** START Dataset records **

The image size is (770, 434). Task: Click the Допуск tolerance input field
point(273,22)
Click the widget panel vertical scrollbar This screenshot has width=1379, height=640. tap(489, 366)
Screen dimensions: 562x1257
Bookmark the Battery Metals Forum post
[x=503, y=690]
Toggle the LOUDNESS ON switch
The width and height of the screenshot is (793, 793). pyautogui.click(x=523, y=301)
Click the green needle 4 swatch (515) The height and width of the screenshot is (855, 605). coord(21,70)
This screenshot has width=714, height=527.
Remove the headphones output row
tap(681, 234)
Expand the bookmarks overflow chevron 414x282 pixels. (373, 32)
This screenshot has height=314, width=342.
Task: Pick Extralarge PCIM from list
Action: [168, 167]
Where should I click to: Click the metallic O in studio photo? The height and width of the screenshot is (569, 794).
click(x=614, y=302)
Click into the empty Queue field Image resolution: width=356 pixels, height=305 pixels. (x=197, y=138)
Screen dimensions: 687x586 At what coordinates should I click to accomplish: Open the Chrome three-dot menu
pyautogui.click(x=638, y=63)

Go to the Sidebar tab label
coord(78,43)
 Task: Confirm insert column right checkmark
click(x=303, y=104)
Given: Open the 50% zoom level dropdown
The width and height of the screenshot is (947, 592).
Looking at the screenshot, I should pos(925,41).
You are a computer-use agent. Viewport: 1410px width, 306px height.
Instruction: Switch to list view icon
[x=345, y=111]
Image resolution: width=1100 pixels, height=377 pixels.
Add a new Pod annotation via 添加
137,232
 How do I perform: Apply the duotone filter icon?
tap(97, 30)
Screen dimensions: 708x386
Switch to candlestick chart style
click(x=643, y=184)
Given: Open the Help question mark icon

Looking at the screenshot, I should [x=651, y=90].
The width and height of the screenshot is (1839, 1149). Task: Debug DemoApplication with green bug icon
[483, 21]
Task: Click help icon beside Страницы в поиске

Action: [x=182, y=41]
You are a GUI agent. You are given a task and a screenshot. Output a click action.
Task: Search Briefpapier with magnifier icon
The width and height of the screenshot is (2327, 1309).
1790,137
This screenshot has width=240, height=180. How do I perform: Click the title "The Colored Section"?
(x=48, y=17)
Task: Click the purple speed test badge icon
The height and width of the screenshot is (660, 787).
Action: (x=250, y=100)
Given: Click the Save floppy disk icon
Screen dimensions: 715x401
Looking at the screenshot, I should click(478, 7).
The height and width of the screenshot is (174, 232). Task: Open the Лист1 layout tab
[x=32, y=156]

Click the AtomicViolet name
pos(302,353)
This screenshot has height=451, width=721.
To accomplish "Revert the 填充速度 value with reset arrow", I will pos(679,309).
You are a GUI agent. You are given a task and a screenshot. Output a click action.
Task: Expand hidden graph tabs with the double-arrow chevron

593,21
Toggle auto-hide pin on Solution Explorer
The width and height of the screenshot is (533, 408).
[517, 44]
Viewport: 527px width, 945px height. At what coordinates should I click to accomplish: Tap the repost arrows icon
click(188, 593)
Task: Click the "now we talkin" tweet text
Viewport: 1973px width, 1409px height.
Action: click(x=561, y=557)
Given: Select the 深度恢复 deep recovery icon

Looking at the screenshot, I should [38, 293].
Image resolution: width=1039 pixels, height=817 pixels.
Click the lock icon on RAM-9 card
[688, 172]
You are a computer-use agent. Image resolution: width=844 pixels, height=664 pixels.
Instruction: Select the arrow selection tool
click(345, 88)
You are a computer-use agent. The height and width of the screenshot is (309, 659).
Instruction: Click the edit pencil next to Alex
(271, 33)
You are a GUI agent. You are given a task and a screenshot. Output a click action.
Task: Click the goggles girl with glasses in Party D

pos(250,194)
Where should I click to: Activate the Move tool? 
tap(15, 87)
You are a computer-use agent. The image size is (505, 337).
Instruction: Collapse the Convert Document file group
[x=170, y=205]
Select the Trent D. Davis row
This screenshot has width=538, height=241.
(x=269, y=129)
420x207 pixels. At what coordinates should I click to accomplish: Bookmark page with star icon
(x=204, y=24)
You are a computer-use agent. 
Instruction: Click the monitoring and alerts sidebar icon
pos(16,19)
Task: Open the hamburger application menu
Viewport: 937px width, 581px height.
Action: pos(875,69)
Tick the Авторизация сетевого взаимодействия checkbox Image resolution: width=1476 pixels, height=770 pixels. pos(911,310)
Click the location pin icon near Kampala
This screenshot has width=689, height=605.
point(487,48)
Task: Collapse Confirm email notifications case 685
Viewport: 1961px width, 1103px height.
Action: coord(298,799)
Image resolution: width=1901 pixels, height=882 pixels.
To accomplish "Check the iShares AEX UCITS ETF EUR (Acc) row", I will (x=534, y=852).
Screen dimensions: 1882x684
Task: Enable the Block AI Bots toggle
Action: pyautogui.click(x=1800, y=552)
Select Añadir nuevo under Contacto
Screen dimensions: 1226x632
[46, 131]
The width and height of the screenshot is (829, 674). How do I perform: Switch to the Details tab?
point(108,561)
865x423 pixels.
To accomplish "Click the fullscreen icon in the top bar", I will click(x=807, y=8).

** END Dataset records **

Output every non-blank line of the records as a JSON list of strings, one string per line.

[
  "The image size is (770, 434). Task: Click the Допуск tolerance input field",
  "point(273,22)",
  "Click the widget panel vertical scrollbar This screenshot has width=1379, height=640. tap(489, 366)",
  "Screen dimensions: 562x1257",
  "Bookmark the Battery Metals Forum post",
  "[x=503, y=690]",
  "Toggle the LOUDNESS ON switch",
  "The width and height of the screenshot is (793, 793). pyautogui.click(x=523, y=301)",
  "Click the green needle 4 swatch (515) The height and width of the screenshot is (855, 605). coord(21,70)",
  "This screenshot has width=714, height=527.",
  "Remove the headphones output row",
  "tap(681, 234)",
  "Expand the bookmarks overflow chevron 414x282 pixels. (373, 32)",
  "This screenshot has height=314, width=342.",
  "Task: Pick Extralarge PCIM from list",
  "Action: [168, 167]",
  "Where should I click to: Click the metallic O in studio photo? The height and width of the screenshot is (569, 794).",
  "click(x=614, y=302)",
  "Click into the empty Queue field Image resolution: width=356 pixels, height=305 pixels. (x=197, y=138)",
  "Screen dimensions: 687x586 At what coordinates should I click to accomplish: Open the Chrome three-dot menu",
  "pyautogui.click(x=638, y=63)",
  "Go to the Sidebar tab label",
  "coord(78,43)",
  " Task: Confirm insert column right checkmark",
  "click(x=303, y=104)",
  "Given: Open the 50% zoom level dropdown",
  "The width and height of the screenshot is (947, 592).",
  "Looking at the screenshot, I should pos(925,41).",
  "You are a computer-use agent. Viewport: 1410px width, 306px height.",
  "Instruction: Switch to list view icon",
  "[x=345, y=111]",
  "Image resolution: width=1100 pixels, height=377 pixels.",
  "Add a new Pod annotation via 添加",
  "137,232",
  " How do I perform: Apply the duotone filter icon?",
  "tap(97, 30)",
  "Screen dimensions: 708x386",
  "Switch to candlestick chart style",
  "click(x=643, y=184)",
  "Given: Open the Help question mark icon",
  "Looking at the screenshot, I should [x=651, y=90].",
  "The width and height of the screenshot is (1839, 1149). Task: Debug DemoApplication with green bug icon",
  "[483, 21]",
  "Task: Click help icon beside Страницы в поиске",
  "Action: [x=182, y=41]",
  "You are a GUI agent. You are given a task and a screenshot. Output a click action.",
  "Task: Search Briefpapier with magnifier icon",
  "The width and height of the screenshot is (2327, 1309).",
  "1790,137",
  "This screenshot has width=240, height=180. How do I perform: Click the title \"The Colored Section\"?",
  "(x=48, y=17)",
  "Task: Click the purple speed test badge icon",
  "The height and width of the screenshot is (660, 787).",
  "Action: (x=250, y=100)",
  "Given: Click the Save floppy disk icon",
  "Screen dimensions: 715x401",
  "Looking at the screenshot, I should click(478, 7).",
  "The height and width of the screenshot is (174, 232). Task: Open the Лист1 layout tab",
  "[x=32, y=156]",
  "Click the AtomicViolet name",
  "pos(302,353)",
  "This screenshot has height=451, width=721.",
  "To accomplish \"Revert the 填充速度 value with reset arrow\", I will pos(679,309).",
  "You are a GUI agent. You are given a task and a screenshot. Output a click action.",
  "Task: Expand hidden graph tabs with the double-arrow chevron",
  "593,21",
  "Toggle auto-hide pin on Solution Explorer",
  "The width and height of the screenshot is (533, 408).",
  "[517, 44]",
  "Viewport: 527px width, 945px height. At what coordinates should I click to accomplish: Tap the repost arrows icon",
  "click(188, 593)",
  "Task: Click the \"now we talkin\" tweet text",
  "Viewport: 1973px width, 1409px height.",
  "Action: click(x=561, y=557)",
  "Given: Select the 深度恢复 deep recovery icon",
  "Looking at the screenshot, I should [38, 293].",
  "Image resolution: width=1039 pixels, height=817 pixels.",
  "Click the lock icon on RAM-9 card",
  "[688, 172]",
  "You are a computer-use agent. Image resolution: width=844 pixels, height=664 pixels.",
  "Instruction: Select the arrow selection tool",
  "click(345, 88)",
  "You are a computer-use agent. The height and width of the screenshot is (309, 659).",
  "Instruction: Click the edit pencil next to Alex",
  "(271, 33)",
  "You are a GUI agent. You are given a task and a screenshot. Output a click action.",
  "Task: Click the goggles girl with glasses in Party D",
  "pos(250,194)",
  "Where should I click to: Activate the Move tool? ",
  "tap(15, 87)",
  "You are a computer-use agent. The image size is (505, 337).",
  "Instruction: Collapse the Convert Document file group",
  "[x=170, y=205]",
  "Select the Trent D. Davis row",
  "This screenshot has width=538, height=241.",
  "(x=269, y=129)",
  "420x207 pixels. At what coordinates should I click to accomplish: Bookmark page with star icon",
  "(x=204, y=24)",
  "You are a computer-use agent. ",
  "Instruction: Click the monitoring and alerts sidebar icon",
  "pos(16,19)",
  "Task: Open the hamburger application menu",
  "Viewport: 937px width, 581px height.",
  "Action: pos(875,69)",
  "Tick the Авторизация сетевого взаимодействия checkbox Image resolution: width=1476 pixels, height=770 pixels. pos(911,310)",
  "Click the location pin icon near Kampala",
  "This screenshot has width=689, height=605.",
  "point(487,48)",
  "Task: Collapse Confirm email notifications case 685",
  "Viewport: 1961px width, 1103px height.",
  "Action: coord(298,799)",
  "Image resolution: width=1901 pixels, height=882 pixels.",
  "To accomplish \"Check the iShares AEX UCITS ETF EUR (Acc) row\", I will (x=534, y=852).",
  "Screen dimensions: 1882x684",
  "Task: Enable the Block AI Bots toggle",
  "Action: pyautogui.click(x=1800, y=552)",
  "Select Añadir nuevo under Contacto",
  "Screen dimensions: 1226x632",
  "[46, 131]",
  "The width and height of the screenshot is (829, 674). How do I perform: Switch to the Details tab?",
  "point(108,561)",
  "865x423 pixels.",
  "To accomplish \"Click the fullscreen icon in the top bar\", I will click(x=807, y=8)."
]